No Land Monopoly

For millions of years land was free. We were free. If you occupied a space, you owned it…or just occupied it, no tribute asked. Some people settled, some people roamed. The earth was ours, so were its natural resources.

Kings and queens, later states, as well as the church, began asking people for tribute/taxes on any and all land they deemed to be under their jurisdiction. Odd, in that land was really nobodies, and everyone’s at one time. People that hunted, gathered, and/or farmed the land pretty much went wherever they pleased, or mutually agreed they were allowed to seek land or resources. This changed in many cultures at varying times in history. It no longer was a society of equals and freedom, but a society where an ownership class and/or State began asking people to pay tribute for using land or extracting resources. Why? What gave one person or state the right to become landlord of absentee land, or the land occupied and worked by someone else? Why was the ruling class allowed to steal land from everyone– carve land up by title, deed, divine right, birth-right, or the gun and sword?
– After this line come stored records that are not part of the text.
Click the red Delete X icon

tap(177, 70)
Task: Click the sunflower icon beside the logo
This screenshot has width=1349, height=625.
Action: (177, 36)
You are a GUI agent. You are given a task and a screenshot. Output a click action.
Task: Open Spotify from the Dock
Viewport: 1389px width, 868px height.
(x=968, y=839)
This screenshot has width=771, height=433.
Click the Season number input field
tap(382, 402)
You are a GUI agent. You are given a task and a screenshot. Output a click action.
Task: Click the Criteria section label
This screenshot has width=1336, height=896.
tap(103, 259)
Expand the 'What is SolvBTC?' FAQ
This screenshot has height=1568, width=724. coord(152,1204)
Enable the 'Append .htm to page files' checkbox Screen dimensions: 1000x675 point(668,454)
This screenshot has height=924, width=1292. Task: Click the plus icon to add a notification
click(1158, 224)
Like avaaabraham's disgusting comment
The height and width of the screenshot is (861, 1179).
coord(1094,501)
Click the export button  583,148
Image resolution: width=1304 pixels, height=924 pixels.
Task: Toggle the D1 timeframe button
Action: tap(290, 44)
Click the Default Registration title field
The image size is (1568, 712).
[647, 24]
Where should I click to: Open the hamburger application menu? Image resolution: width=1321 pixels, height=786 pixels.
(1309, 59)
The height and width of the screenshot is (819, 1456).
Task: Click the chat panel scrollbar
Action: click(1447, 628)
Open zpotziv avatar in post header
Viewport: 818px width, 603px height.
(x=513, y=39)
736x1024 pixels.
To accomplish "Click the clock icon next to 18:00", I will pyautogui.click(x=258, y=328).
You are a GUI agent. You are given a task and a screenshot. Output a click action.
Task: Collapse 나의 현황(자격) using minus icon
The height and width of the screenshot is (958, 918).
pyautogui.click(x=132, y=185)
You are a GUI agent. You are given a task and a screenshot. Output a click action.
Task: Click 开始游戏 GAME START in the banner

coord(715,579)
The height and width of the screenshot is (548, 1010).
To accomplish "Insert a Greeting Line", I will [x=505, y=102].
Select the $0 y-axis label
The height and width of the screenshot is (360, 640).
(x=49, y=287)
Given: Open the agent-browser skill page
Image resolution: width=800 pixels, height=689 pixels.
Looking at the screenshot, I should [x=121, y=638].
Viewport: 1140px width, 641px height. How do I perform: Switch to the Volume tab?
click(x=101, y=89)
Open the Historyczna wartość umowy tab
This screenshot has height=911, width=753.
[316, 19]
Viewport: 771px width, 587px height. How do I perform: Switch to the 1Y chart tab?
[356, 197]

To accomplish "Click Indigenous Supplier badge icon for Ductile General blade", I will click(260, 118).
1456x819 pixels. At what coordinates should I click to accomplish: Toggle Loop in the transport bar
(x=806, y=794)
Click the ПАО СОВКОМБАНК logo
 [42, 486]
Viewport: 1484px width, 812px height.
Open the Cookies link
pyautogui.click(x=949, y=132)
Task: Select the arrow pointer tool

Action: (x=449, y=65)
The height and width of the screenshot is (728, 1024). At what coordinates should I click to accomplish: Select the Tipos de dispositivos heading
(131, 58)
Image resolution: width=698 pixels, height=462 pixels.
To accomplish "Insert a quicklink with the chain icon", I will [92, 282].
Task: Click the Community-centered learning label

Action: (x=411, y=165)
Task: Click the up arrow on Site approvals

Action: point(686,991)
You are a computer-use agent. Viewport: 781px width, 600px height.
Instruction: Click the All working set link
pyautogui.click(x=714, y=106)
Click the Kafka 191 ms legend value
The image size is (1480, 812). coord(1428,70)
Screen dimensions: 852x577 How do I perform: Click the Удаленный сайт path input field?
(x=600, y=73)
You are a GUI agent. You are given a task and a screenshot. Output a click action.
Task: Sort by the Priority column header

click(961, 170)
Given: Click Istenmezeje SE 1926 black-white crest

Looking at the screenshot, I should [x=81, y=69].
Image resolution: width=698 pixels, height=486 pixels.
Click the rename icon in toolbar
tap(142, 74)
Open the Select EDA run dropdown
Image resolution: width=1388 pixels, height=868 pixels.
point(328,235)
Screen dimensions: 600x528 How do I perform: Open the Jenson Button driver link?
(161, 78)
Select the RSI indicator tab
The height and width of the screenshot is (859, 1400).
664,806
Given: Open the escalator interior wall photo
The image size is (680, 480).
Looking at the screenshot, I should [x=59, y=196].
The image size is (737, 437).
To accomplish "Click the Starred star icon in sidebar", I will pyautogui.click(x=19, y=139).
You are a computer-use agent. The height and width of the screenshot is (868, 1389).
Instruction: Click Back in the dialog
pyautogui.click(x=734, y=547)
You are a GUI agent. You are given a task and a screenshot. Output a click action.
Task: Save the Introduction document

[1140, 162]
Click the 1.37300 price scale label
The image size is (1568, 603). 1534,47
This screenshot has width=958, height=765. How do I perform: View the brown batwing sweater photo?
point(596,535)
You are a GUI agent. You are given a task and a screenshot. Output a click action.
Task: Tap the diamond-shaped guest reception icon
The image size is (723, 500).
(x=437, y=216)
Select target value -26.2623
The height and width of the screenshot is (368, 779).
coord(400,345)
The result of such “accumulation” by one or more persons meant the rest were no longer free– now they were servants, share croppers, indentured servants, wage earners, serfs or slaves to nobility, homesteaders, land barrons, hacendados, the state, and/or banks.

Claiming ownership of absentee or unworked land is a means to own people. A free person would not have to pay for something that at own time was free. The power and authority, often with the help of the state, to ask tribute from the occupiers is robbery.

Birth-right, status, and “luck” or being at the right place at the right time has carved up the once free earth. It has been plundered.

Benjamin Tucker:

…the land monopoly, the evil effects of which are seen principally in exclusively agricultural countries, like Ireland. This monopoly consists in the enforcement by government of land titles which do not rest upon personal occupancy and cultivation. It was obvious to Warren and Proudhon that, as soon as individualists should no longer be protected by their fellows in anything but personal occupancy and cultivation of land, ground-rent would disappear, and so usury have one less leg to stand on. Their followers of today are disposed to modify this claim to the extent of admitting that the very small fraction of ground-rent which rests, not on monopoly, but on superiority of soil or site, will continue to exist for a time and perhaps forever, though tending constantly to a minimum under conditions of freedom. But the inequality of soils which gives rise to the economic rent of land, like the inequality of human skill which gives rise to the economic rent of ability, is not a cause for serious alarm even to the most thorough opponent of usury, as its nature is not that of a germ from which other and graver inequalities may spring, but rather that of a decaying branch which may finally wither and fall.

Pierre-Joseph Proudhon:

liberty is an absolute right, because it is to man what impenetrability is to matter, — a sine qua non of existence; equality is an absolute right, because without equality there is no society; security is an absolute right, because in the eyes of every man his own liberty and life are as precious as another’s. These three rights are absolute; that is, susceptible of neither increase nor diminution; because in society each associate receives as much as he gives, — liberty for liberty, equality for equality, security for security, body for body, soul for soul, in life and in death.

But property, in its derivative sense, and by the definitions of law, is a right outside of society; for it is clear that, if the wealth of each was social wealth, the conditions would be equal for all, and it would be a contradiction to say:Property is a man’s right to dispose at will of social property. Then if we are associated for the sake of liberty, equality, and security, we are not associated for the sake of property; then if property is a natural right, this natural right is not social, but anti-social. Property and society are utterly irreconcilable institutions. It is as impossible to associate two proprietors as to join two magnets by their opposite poles. Either society must perish, or it must destroy property…

Was I wrong in saying, at the beginning of this chapter, that the economists are the very worst authorities in matters of legislation and philosophy? It is the father of this class of men who clearly states the question, How can the supplies of Nature, the wealth created by Providence, become private property? and who replies by so gross an equivocation that we scarcely know which the author lacks, sense or honesty. What, I ask, has the fixed and solid nature of the earth to do with the right of appropriation? I can understand that a thing limited and stationary, like the land, offers greater chances for appropriation than the water or the sunshine; that it is easier to exercise the right of domain over the soil than over the atmosphere: but we are not dealing with the difficulty of the thing, and Say confounds the right with the possibility. We do not ask why the earth has been appropriated to a greater extent than the sea and the air; we want to know by what right man has appropriated wealth which he did not create, and which Nature gave to him gratuitously.